Identify all lines in the data containing the string "Task". Copy them out.

*** Opening Dataset content ***

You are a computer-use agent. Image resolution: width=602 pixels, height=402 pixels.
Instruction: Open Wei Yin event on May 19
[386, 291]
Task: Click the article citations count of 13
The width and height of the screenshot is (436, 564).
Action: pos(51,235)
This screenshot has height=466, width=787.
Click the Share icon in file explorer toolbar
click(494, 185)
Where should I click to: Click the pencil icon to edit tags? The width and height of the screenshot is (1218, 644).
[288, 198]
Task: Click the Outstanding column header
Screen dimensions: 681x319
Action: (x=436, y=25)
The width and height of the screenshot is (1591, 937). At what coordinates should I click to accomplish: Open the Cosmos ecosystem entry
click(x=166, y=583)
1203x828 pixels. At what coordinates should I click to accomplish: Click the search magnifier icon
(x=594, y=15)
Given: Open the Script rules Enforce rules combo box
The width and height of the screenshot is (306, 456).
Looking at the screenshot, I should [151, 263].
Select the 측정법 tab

*** Closing Dataset content ***

■ **Answer to this exercise**:
Task: Click the article citations count of 13
Task: Click the Outstanding column header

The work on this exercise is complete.